最初の登場人物は、日野原重明先生。当時92歳、聖路加国際病院理事長、同名誉院長、現役バリバリのお医者さんである。

文芸春秋5月号で「時間の上手な使い方、過ごし方」について紹介している。戦前、戦中、戦後と医学一筋に走り続けてきたが「人は創めることを忘れなければ、いつまでも若く老いない」という文章に啓発され、88歳の時にミュージカルの脚本を書き以来作曲を楽しむことになる。

日常の生活は、朝5~7時に起床。週1回は徹夜。1日18時間は仕事をしているという。車の中だろうと、飛行機の中だろうと、原稿を書き作曲をし、校正をしたりテープに吹き込んだり…。

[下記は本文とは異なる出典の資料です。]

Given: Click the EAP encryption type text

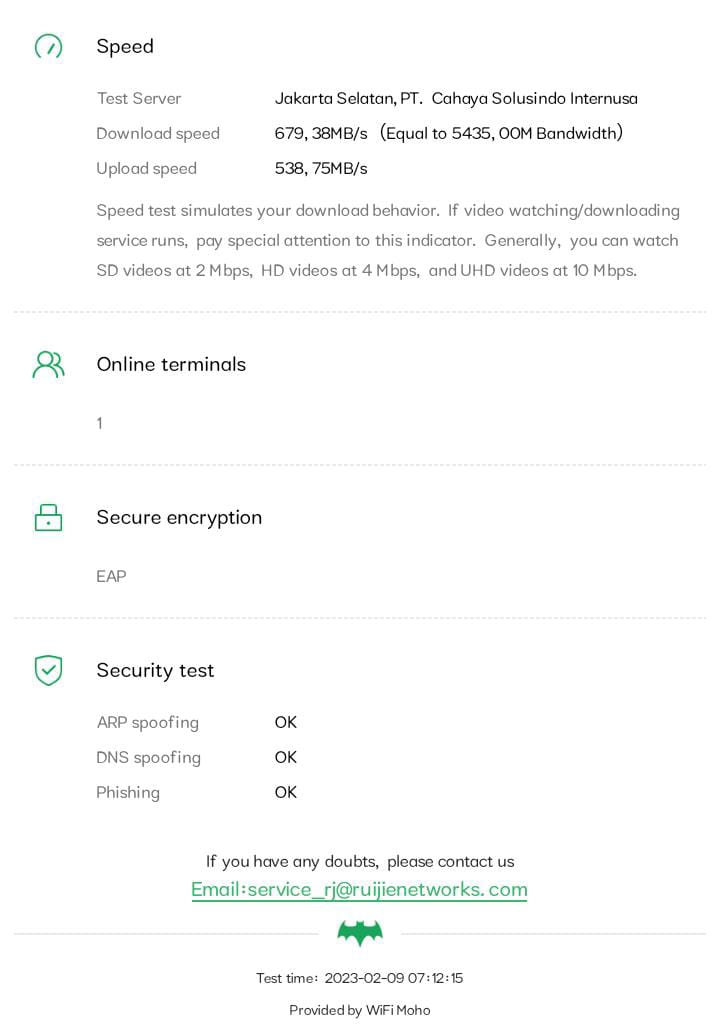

最近の著書『生き方上手』はベストセラーになっている。

老化の進行は、私たちが体や脳を使わないことから来ることが多い。意識して、頭と体を使えとおっしゃる。

さて、もう一人は「朝2時起きでなんでもできる」を書いた枝廣淳子さんである。

職業は同時通訳・ジャーナリスト、家族が起きる前、電話も邪魔も入らず、静かな自分ひとりだけの時間に仕事の準備や原稿書きに集中する。

因みに最近の1日のスケジュールは、午前2時起床・7時家族起床、朝食、弁当作り、7時45分家を出る。9時通訳、現場で講演者と打ち合わせ・10時会議開始、同時通訳・12時会議終了。昼食、都内移動、13時次の現場で打ち合わせ・13時30分セミナー開始、同時通訳。17時セミナー終了、18時帰宅、食事の支度、18時30分後かたずけ、おふろ・子供の宿題を見るなど、20時30分就寝。

11年前は、一日中、長女に母乳を飲ませ、おむつを洗っていた。外国人を見れば逃げ出す英語嫌い(東大卒)、夫の転勤で米国で暮らすことになる。

DIYショップにホースを買いに行き、英語が通じない。店長が出てきて「何に使うんだ」と聞くから「プールに水を入れるのだ」と身振り手振りで一生懸命説明して「OK。ホーズですね」ホースは馬であり、店長はショップに馬を買いに来たと思ったらしい。

この程度の英語力しかなかったものが、米国滞在の2年間に猛勉強を重ね、最難関といわれる同時通訳に挑戦、帰国後は、同時通訳にとどまらず翻訳、環境ジャーナリストと幅を広げた。

お二人の生活スタイルは息が詰まりそうな気がするが、ご当人たちはイキイキと楽しんでやってらっしゃる。これは枝廣さんがいう3つの要素が備わっているからだろう。

1.自分の好きなことをやっている(興味)

2.自分にそのスキルがある(能力)

3.それが大事だと信じている(価値観)

 日野原先生は言う。釈尊が生老病死にどう対処するかを学ぶため、城を出て修行の旅につかれたように、そしてソクラテスが、人はどうよく生きるか。その答えを探し求めたように、私たちはどうよく生きるか。どうよく老いるか。どうよく病むか。そして最後にはどうよく死ぬか。そのことを考えなくてはならない。

枝廣さんは、一生を終える最後のときにこの世に残していくのは「人にどう見られたか。人にどう思われたか」ではなく「自分はどういう人間だったか。何をしたのか」だという。二人に共通して言えるのは

一日一日を精一杯生きているということ。そして開き直りともとれる強烈な人生哲学の持ち主である。ということだろう。